WASHINGTON, D.C. — Rising gasoline costs pushed up the prices U.S. companies receive for their goods and services in June, but overall inflation remains tame.
The Labor Department said Wednesday that the producer price index, which measures the cost of goods and services before they reach the consumer, rose 0.4 percent last month. The increase follows a 0.2 percent decrease in May.
Gas costs rose 6.4 percent in June. Steel prices shot up 3 percent. But prices fell for grains, cheese and rental cars to offset some of those increases.
In the past 12 months, producer prices have risen 1.9 percent, roughly in line with the Federal Reserve’s inflation target of 2 percent.
But inflation appears unlikely to accelerate based on producer prices. Crude oil prices have fallen in July, after surging last month on reports of Iraq being destabilized by the Sunni militia known as the Islamic State of Iraq and the Levant.
“Nothing here is going to worry the Fed, particularly not when crude oil prices have most recently fallen back,” said Paul Ashworth, chief US economist at Capital Economics.
Consumer prices have tended to track the costs for producers. They rose in May in response to food and energy costs increasing earlier in the year for wholesalers. Consumer prices rose 2.1 percent in May compared to the year prior.
Retailer and wholesaler profit margins increased 0.2 percent in June. Excluding the volatile food, energy and profit margin categories, core producer prices were up 0.2 percent last month.
The Fed targets inflation at about 2 percent as a guard against deflation, which can drag down wages and spark a recession. At the same time, the Fed wants to avoid excessive inflation and protect consumers and the purchasing power of the dollar.
Low inflation should provide a foundation for consumers to spend, but it also reflects the weak recovery from the Great Recession that is now entering its sixth year. Businesses are reluctant to raise their prices, if their customers lack the income to afford their goods and services.
Wage growth has been meager and unemployment, now at 6.1 percent, has been slow to recede since the recession. That has limited consumer spending, which accounts for about 70 percent of all economic activity.

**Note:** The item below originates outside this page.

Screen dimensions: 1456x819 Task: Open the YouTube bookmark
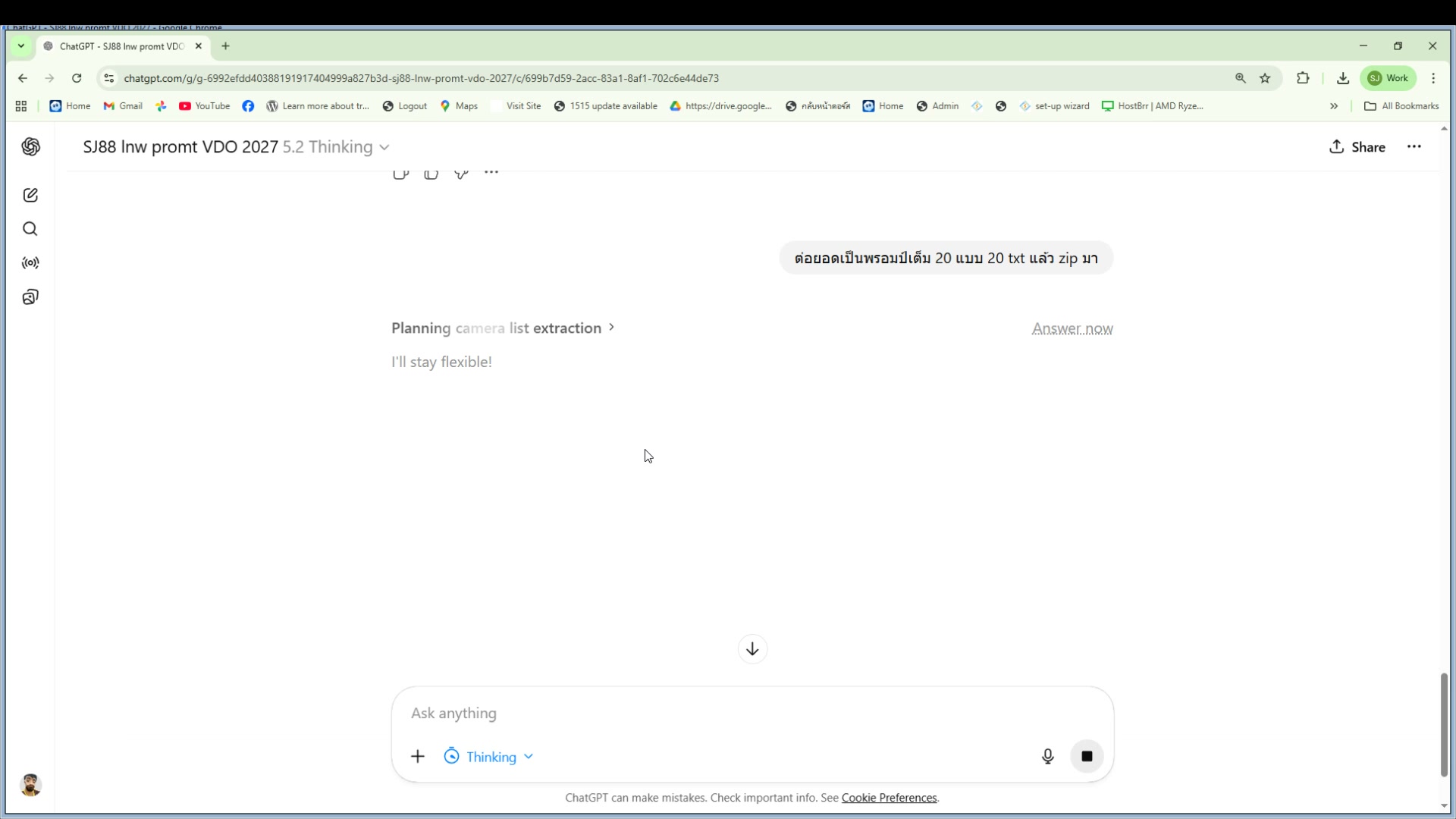[205, 106]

Still, low inflation has enabled the Fed to pursue extraordinary measures to boost the economy. This includes holding shorter-term interest rates near zero and purchasing bonds to depress longer-term interest rates. It has begun to unwind some of those measures, cutting its monthly bond-buying program to $35 billion from $85 billion last year.
Those bond purchases had ensured low interest rates that encouraged investors to pour money into the economy.